[erlang-questions] Adoption of perl/javascript-style regexp syntax

Thu Jun 4 08:57:44 CEST 2009

Hi,

On Thu, Jun 4, 2009 at 04:09, Richard O'Keefe <ok@REDACTED> wrote:
> On 3 Jun 2009, at 9:35 pm, Vlad Dumitrescu wrote:
>> I suppose that you mean something like "embedded strings in a language
>> are wrong when representing anything else than plain text". And I
>> couldn't agree more, they are evil - strings that represent for
>> example a regexp should be a different data type than a text message
>> string.
>
> If we agree about that, everything else is less important.

Very good, then we'll just have to sort out the devil that's in the
details :-) I think most of the controversy in this thread is caused
by the fact that each and everyone of us have our own baggage of
presuppositions, making us not really talking about the same things.

>> Yet we don't do that because the textual representation has
>> some advantages: it's easier to read, it is higher level, it's easier
>> to modify and we're not bound to a specific internal representation.
>
> It may be easier to READ, but it is far harder to WRITE correctly.
> As for modifying, no, it is NOT easy to read.  And strings *are*
> a specific internal representation.

I see strings as an external representation, I don't know of any
regexp engine that doesn't compiel them into something else.
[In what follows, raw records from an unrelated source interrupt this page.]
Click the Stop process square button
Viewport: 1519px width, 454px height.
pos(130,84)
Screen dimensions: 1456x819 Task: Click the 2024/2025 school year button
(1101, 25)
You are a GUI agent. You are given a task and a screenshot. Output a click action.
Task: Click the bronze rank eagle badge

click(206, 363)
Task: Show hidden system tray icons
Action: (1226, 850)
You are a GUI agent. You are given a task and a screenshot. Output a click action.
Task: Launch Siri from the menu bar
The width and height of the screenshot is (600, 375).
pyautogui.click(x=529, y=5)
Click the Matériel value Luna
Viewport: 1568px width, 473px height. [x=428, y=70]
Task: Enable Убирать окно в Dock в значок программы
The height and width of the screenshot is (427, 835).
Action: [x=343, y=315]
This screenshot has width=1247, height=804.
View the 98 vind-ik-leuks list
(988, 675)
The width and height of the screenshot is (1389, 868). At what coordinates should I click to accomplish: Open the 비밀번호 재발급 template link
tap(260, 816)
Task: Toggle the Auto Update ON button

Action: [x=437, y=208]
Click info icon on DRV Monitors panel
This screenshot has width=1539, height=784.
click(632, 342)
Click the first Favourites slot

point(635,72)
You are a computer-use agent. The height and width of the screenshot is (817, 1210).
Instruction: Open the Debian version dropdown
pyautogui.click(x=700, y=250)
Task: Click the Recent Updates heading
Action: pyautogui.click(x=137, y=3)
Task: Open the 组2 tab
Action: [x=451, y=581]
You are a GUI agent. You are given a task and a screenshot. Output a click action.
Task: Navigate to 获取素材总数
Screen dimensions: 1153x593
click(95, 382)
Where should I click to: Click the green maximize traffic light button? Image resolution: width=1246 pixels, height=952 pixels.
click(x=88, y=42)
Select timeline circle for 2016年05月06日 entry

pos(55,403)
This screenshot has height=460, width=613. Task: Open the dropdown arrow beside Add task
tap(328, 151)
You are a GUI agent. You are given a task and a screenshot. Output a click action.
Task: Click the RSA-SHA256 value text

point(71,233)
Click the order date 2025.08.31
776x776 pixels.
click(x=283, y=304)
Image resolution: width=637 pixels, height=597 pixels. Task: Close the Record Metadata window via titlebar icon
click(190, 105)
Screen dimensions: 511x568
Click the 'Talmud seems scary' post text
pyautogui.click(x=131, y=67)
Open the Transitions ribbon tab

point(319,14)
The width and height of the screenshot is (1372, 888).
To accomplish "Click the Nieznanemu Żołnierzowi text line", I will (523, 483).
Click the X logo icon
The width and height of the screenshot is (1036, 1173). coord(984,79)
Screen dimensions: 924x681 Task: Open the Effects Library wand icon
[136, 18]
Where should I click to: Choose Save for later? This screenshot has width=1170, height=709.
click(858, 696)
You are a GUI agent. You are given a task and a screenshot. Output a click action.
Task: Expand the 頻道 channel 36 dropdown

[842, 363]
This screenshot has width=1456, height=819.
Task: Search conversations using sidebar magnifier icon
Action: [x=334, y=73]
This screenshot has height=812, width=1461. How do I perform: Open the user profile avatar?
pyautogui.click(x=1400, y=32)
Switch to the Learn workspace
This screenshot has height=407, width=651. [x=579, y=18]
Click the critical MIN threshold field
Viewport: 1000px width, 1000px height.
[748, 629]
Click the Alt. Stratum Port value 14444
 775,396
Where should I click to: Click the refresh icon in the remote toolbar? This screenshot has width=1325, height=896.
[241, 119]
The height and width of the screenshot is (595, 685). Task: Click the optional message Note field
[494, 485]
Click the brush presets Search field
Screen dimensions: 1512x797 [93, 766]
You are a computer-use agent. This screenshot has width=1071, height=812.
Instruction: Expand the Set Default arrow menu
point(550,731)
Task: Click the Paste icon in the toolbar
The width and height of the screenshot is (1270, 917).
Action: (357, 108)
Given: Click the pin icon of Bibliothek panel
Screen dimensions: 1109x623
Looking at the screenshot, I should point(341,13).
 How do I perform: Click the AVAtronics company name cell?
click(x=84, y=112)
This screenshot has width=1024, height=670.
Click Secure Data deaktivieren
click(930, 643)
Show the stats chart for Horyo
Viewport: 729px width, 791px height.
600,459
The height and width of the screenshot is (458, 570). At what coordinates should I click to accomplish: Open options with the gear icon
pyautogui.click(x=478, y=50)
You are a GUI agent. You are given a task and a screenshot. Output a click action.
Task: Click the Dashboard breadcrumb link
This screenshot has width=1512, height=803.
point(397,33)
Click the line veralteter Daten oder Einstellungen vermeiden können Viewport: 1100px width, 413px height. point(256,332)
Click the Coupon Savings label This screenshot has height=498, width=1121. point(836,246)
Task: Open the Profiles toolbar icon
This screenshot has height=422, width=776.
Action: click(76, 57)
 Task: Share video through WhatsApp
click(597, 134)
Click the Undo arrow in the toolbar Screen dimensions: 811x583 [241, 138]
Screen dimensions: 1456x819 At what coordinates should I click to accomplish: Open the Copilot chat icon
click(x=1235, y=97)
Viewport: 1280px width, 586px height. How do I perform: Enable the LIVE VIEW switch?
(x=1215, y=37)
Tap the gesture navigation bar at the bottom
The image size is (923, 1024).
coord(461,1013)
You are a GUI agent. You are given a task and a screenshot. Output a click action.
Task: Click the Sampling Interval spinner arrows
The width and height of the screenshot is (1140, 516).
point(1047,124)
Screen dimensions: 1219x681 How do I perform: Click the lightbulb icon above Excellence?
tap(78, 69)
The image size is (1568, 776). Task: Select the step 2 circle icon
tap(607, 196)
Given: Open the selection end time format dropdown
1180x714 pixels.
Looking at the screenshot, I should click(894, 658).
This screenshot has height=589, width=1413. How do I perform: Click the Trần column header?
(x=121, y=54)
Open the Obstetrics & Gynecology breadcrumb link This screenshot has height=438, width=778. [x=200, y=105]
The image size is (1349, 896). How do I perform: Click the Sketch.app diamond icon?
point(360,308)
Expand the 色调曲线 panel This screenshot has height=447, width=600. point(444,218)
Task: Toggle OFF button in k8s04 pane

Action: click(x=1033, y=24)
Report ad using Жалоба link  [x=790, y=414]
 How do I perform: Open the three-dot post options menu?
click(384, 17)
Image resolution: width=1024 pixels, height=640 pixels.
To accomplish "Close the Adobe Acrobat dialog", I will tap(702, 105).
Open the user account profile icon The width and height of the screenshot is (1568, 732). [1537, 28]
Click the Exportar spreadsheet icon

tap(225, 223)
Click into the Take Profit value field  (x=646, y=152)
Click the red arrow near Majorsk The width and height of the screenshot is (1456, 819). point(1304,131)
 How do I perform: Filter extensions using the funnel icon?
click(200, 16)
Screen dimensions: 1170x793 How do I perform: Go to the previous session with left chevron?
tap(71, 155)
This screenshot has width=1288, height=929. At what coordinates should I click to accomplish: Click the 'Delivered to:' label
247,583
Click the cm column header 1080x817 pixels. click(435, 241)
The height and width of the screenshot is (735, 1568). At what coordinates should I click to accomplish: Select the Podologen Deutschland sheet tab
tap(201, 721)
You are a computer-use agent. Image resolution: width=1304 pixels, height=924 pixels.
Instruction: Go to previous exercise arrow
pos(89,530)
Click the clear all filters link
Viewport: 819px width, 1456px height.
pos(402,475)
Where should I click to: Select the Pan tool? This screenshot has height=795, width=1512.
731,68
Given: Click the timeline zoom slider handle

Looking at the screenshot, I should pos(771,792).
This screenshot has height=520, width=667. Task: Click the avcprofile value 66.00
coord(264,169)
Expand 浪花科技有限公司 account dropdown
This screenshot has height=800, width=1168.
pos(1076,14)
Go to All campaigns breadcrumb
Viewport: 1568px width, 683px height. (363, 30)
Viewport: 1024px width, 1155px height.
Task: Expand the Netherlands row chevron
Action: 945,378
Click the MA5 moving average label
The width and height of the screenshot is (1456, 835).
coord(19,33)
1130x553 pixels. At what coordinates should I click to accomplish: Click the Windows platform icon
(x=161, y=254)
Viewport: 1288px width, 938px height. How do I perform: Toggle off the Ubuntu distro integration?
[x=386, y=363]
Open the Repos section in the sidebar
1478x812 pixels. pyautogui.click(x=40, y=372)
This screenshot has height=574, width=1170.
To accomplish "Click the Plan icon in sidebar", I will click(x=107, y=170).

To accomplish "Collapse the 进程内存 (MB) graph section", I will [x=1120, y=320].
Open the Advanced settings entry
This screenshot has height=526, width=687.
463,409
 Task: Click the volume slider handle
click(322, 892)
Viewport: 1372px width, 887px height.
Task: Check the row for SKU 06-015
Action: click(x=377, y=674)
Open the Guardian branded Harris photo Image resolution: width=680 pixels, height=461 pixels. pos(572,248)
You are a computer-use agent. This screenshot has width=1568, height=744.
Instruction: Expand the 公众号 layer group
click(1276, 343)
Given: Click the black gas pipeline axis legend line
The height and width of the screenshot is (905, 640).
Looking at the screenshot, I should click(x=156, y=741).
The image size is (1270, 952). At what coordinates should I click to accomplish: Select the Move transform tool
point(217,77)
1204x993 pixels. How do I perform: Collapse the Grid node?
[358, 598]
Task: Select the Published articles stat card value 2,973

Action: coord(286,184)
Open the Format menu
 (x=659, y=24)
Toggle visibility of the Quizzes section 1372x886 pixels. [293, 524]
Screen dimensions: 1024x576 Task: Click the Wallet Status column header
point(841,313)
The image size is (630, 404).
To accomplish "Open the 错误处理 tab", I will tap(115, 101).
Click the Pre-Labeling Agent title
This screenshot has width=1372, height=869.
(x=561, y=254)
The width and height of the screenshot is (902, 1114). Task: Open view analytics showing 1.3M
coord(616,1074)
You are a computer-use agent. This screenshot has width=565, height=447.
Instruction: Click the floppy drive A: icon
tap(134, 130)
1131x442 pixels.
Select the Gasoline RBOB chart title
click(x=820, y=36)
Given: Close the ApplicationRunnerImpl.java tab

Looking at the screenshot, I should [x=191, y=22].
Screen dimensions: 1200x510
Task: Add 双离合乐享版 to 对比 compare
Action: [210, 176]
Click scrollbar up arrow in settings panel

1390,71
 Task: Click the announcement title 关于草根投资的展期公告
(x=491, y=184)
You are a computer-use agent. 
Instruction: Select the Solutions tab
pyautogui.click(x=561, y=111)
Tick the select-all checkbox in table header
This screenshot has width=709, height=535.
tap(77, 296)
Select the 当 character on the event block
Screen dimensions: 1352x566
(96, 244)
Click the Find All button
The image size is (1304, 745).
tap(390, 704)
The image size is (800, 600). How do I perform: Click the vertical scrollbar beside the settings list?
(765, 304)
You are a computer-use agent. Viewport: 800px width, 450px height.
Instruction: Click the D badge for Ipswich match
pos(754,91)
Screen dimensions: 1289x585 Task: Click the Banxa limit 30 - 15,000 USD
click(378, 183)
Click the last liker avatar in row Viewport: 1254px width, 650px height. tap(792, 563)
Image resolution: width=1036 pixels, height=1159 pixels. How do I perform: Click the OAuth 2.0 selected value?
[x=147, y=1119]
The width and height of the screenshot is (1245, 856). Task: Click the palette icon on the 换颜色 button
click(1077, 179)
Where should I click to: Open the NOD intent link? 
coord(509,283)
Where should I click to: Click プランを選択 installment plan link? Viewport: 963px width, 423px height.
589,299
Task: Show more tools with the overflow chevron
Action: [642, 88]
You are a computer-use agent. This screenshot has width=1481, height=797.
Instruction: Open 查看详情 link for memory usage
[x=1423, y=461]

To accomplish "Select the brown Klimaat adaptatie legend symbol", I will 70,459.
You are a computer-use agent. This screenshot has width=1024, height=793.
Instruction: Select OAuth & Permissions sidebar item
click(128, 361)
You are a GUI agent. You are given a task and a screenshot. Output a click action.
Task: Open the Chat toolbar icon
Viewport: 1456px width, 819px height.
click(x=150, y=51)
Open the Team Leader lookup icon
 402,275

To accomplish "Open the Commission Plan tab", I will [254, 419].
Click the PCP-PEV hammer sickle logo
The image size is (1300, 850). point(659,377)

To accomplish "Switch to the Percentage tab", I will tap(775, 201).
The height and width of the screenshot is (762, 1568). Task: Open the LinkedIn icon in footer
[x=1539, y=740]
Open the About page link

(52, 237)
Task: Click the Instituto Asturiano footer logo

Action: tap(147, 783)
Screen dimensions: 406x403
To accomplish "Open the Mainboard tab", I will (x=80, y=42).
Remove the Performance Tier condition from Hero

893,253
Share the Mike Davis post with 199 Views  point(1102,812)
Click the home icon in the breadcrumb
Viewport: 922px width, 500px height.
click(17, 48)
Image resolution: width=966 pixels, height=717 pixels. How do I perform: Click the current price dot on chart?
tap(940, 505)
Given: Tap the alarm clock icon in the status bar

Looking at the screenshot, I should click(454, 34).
>> Regexps are (as you say) a structured datatype. Nobody disagrees. But
>> we have a widespread, standard and compact way to represent them.
>
> Wrong.  We have *many* ways to represent them.  We have shell
> syntax, understood by fnmatch() and glob().  We have two POSIX
> <snip>

The compact way I was referring to was as a string. The syntax of the
string's content is another issue.

> And this is another reason why trees are better.
> Because we can express a regular expression in a way that is
> independent of the target linear notation.

Only if we use the same tree representation. If each of us were to
write implementations of this library, we would get incompatible ones
(different names, maybe even different basic elements). If we use the
same library, then we could just as well agree on using POSIX string
syntax.

For me, the linear notation is not a "target" notation, it is a
"source" notation.

>> Given a compiler
>> that understands this, the following examples will generate exactly
>> the same code:
>>   identifier() -> {seq,{cset,letters()},{star,{cset,continuers()}}}.
>>   identifier() -> "{letters}{continuers}*".
>> I know which one I find easier to read and understand.
>
> Me too:  the first one.  Because the second one is a literal string.
> It contains the _text_ l,e,t,t,e,r,s, but not in any reasonable sense
> the _identifier_ letters.  I can create the first one AT RUN TIME.

Please note that I said "Given a compiler that understands this",
meaning that the compiler would recognize {letters} as an identifier
(the syntax as a regular string may be confusing, the compiler should
know it's a regexp and not a normal string).

> Remember, I'm _also_ talking about receiving a string at run time
> and including it in a regular expression which is then included
> in something else.  I don't understand why anyone is satisfied
> with compile-time-only semi-solutions.

You lost me here, probably you went too fast.How does a tree
representation help you handle runtime strings? If you're receiving a
string at runtime, how do you suggest to include it in a tree data
structure? I suppose the string could have structure too (otherwise
it's a trivial issue), wouldn't you still have to parse it? And if you
must have such a parser anyway, why not use it in the source code too?

> And as the same thing points out, a technique that deals with
> just ONE level of language embedding doesn't solve the problem
> generally enough.

I agree. Regexps are just a special case of a more general problem,
but they are much more widely used than most other embedded languages.
But then we are digressing from the original topic which was about
regexps (I'm aware that is partly of my doing, sorry for that).

I wil answer that in a separate message, as it feels it becomes
slightly off-topic.

regards,
Vlad